## Page:
━━━━━━

Access violation - unknown host: client
This message is caused when then the client's hostname and IP
address are not correctly listed in one or more of /etc/hosts,
NIS or DNS on the server. You need to either change the
appropriate host table (depending on which one(s) are in use
on your server) to list the client's name as it is know to
NetWorker, as that client's primary name, or you need to add
the name listed at the end of the error message to the aliases
attribute of the client's Client resource(s).
asm: cannot open path: I/O error
This message generally means that there are bad blocks on the
disk(s) containing the specified file or directory. You
should immediately run a filesystem check on the named client
filesystem and check your client's system error log. If there
are bad block, repair them if possible, or move the filesystem
to a different disk.

━━━━━━

## Records shown:
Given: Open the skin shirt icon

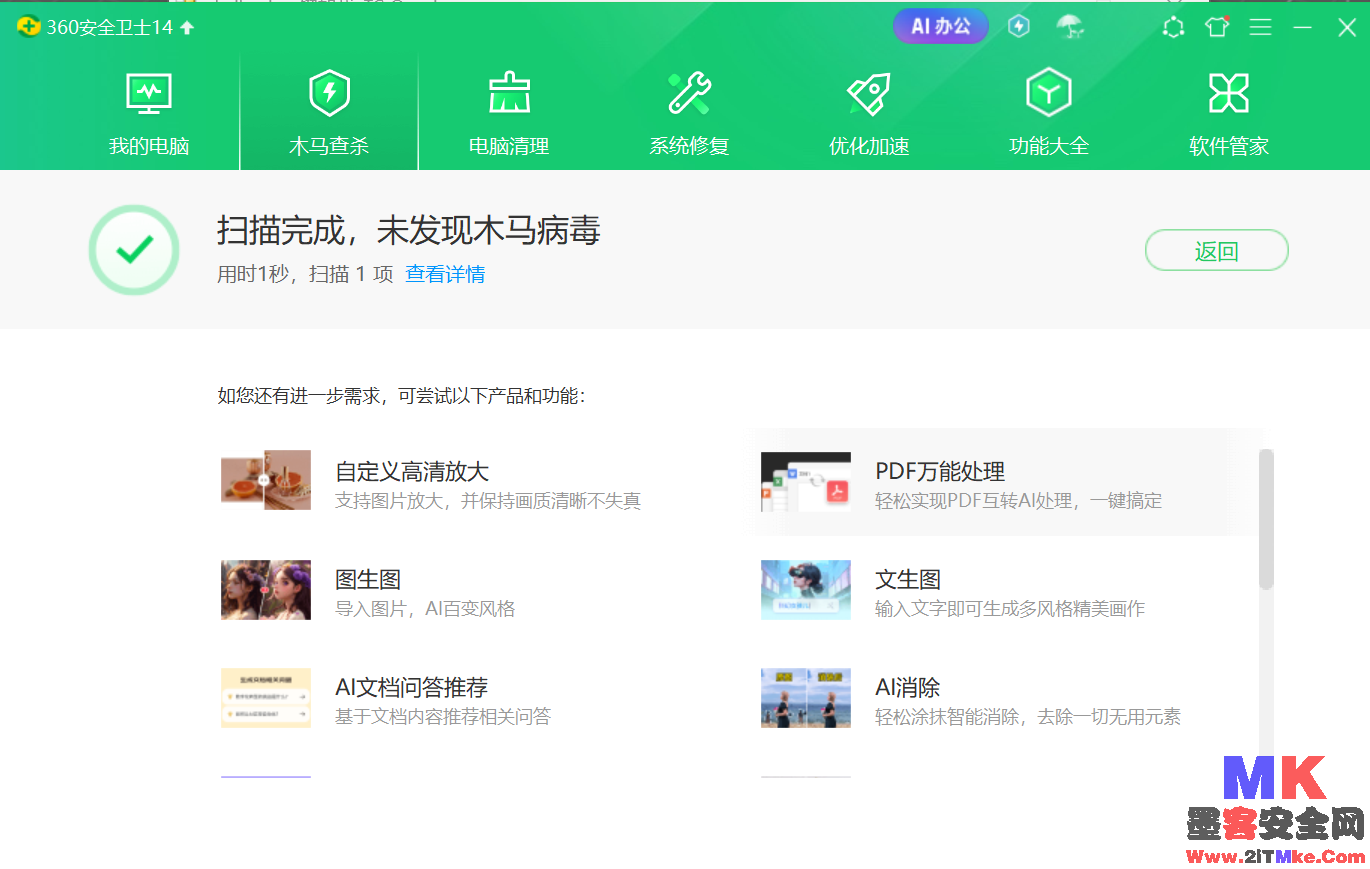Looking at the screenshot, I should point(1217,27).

━━━━━━

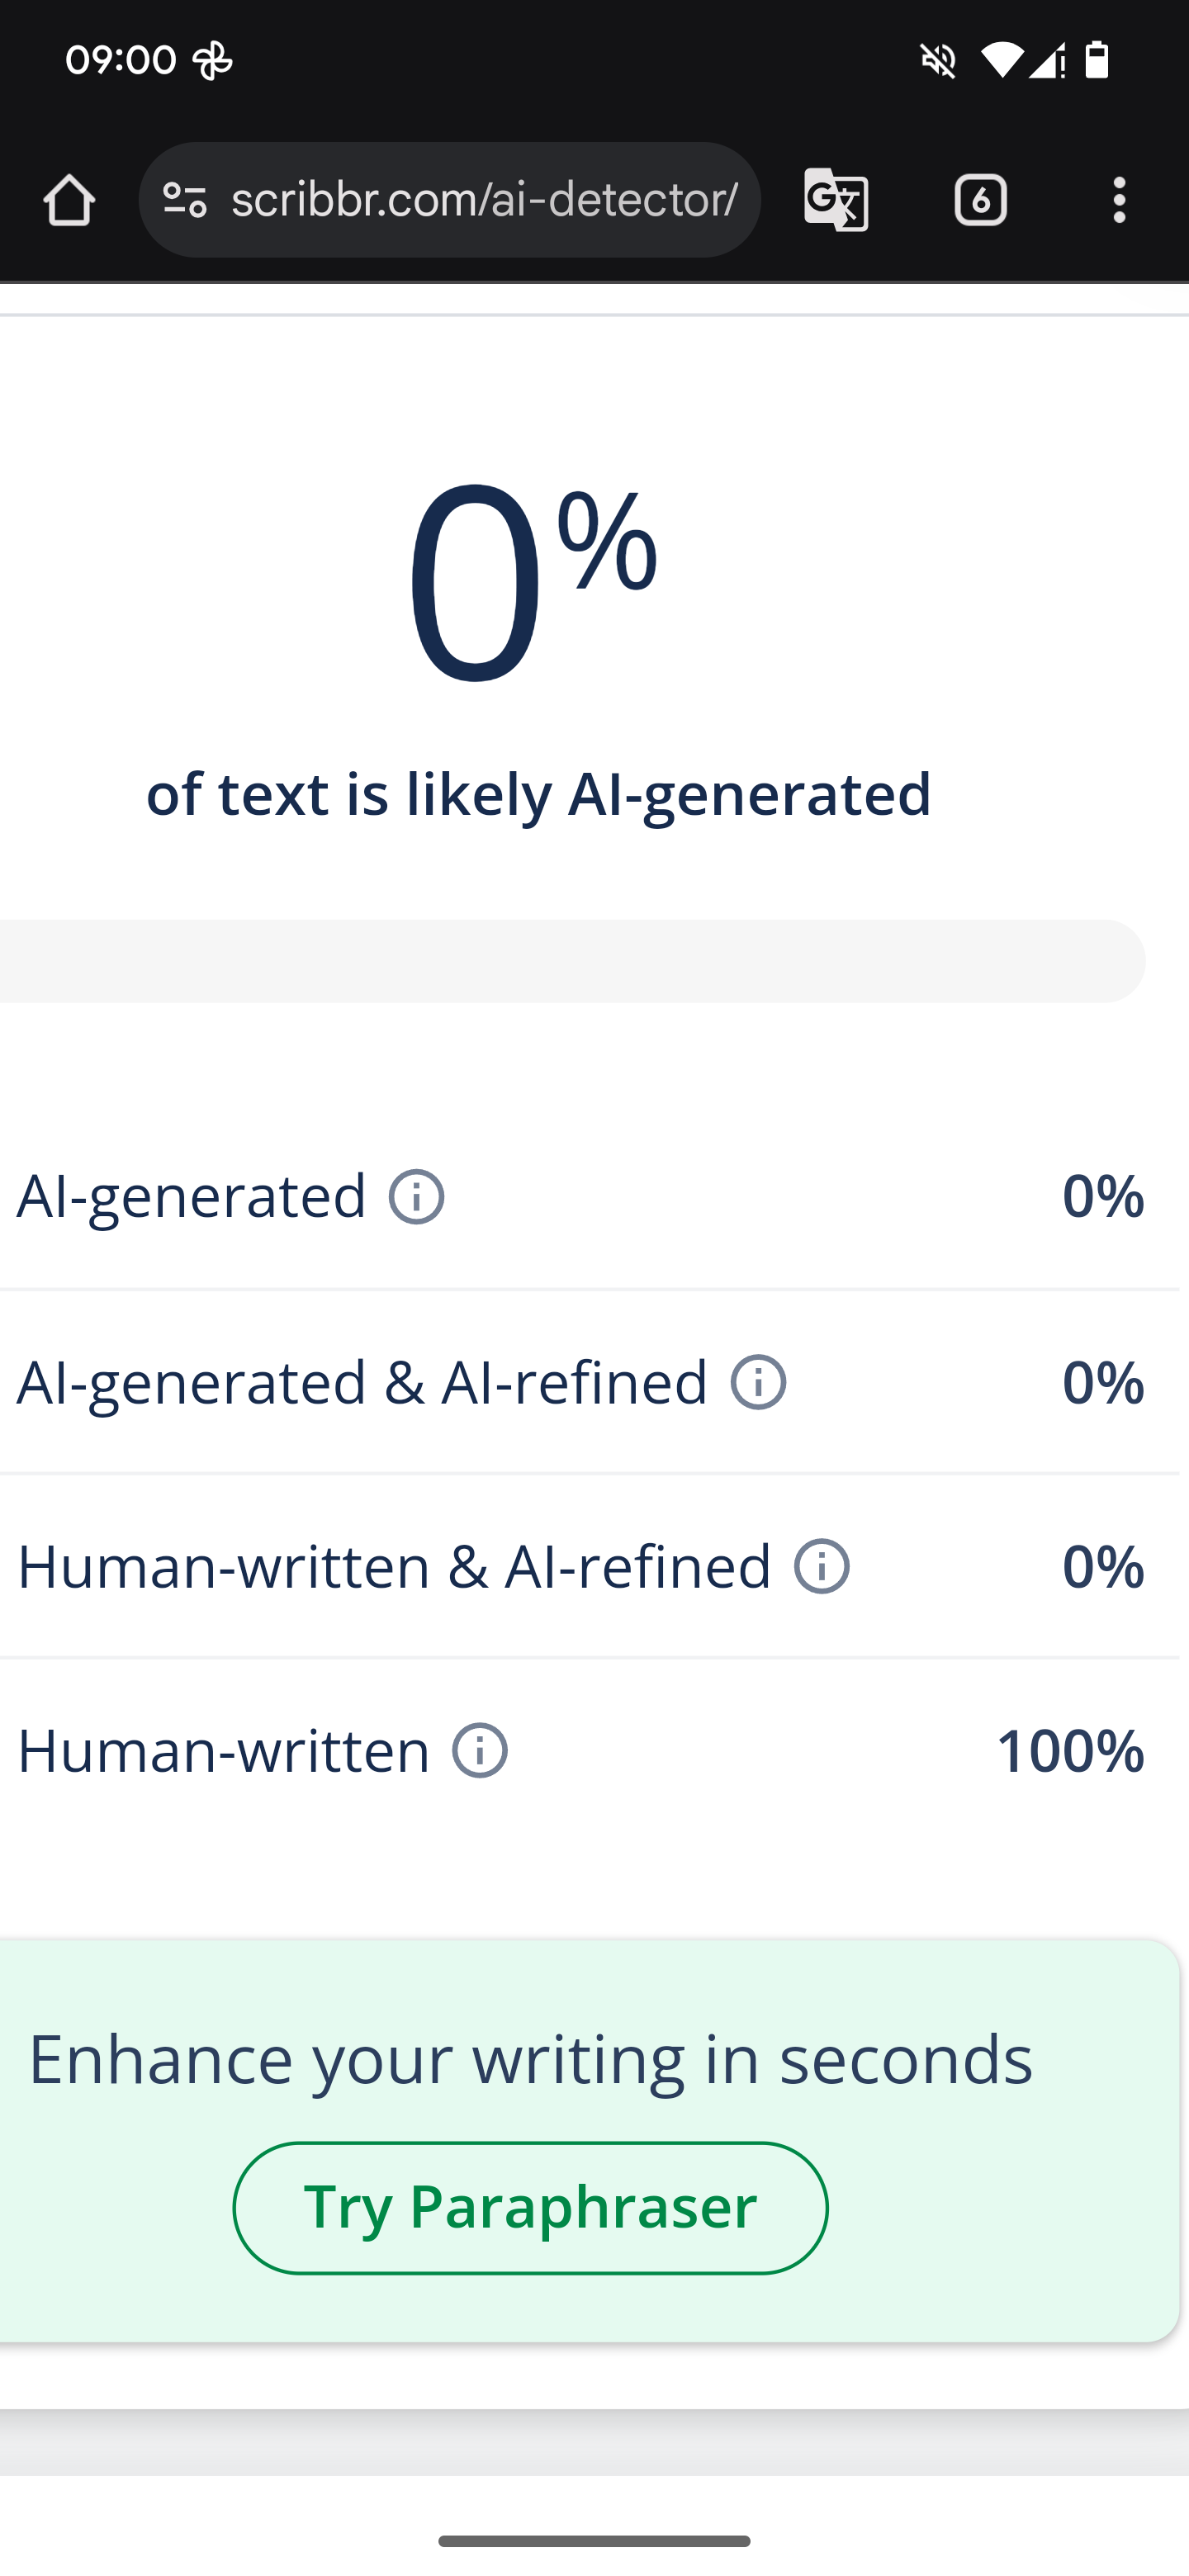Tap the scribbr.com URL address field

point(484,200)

━━━━━━

## Short problem 1:
For the text on NetWorker error messages, say whether each statement agrees with it: (a) the "unknown host: client" message can be fixed by adding a name to the aliases attribute of the client's Client resource; (b) the "cannot open path: I/O error" message usually points to wrong network settings on the server; (c) for the I/O error, a filesystem check should be put off until later. Answer yes or no for each, quoting the words of the text that decide it.
## Short problem 2:
Carry on with the text on NetWorker error messages from where it stops.
The data is not needed for what follows.

## Task response 1:
(a) Yes: "you need to add the name listed at the end of the error message to the aliases attribute of the client's Client resource(s)."
(b) No: "This message generally means that there are bad blocks on the disk(s) containing the specified file or directory."
(c) No: "You should immediately run a filesystem check on the named client filesystem"

## Task response 2:
asm: cannot stat path: Stale NFS file handle
asm: cannot stat path: Missing file or filesystem
These informational messages (or variants of them for other
operating systems) mean that the when save attempted to test
the named directory to determine if it was a different
filesystem from the one currently being saved, the filesystem
was, in fact NFS mounted, but the mount point was bad. While
this message does not affect the saved data, it does mean you
have a network or NFS problem between the specified client and
one or more of its fileservers. You may need to remount
filesystems on the client, or perhaps reboot it, to correct
the problem.
/path/nsrexecd: Can't make pipe
/path/nsrexecd: Can't fork
fork: No more processes
The specified client-side resource has been exceeded. There
are too many other services running on the client while
savegroup is running. Inspect the client and determine why it
has run out of resources. The client may need to be rebooted.
You should also consider re-scheduling any jobs automatically
started on the client (e.g. via cron(8)) that run while
savegroup is running.
asm: chdir failed path: Permission denied
This message means that while backing up the specified save
set, save was unable to enter the named directory. This may
mean that save is not setuid root on the specified client, or
that the directory is actually an NFS mount point for which
root is not allowed access. Check the permissions on save on
the specified client (using ls(1)) and make sure that save is
owned by root and that the setuid bit is set.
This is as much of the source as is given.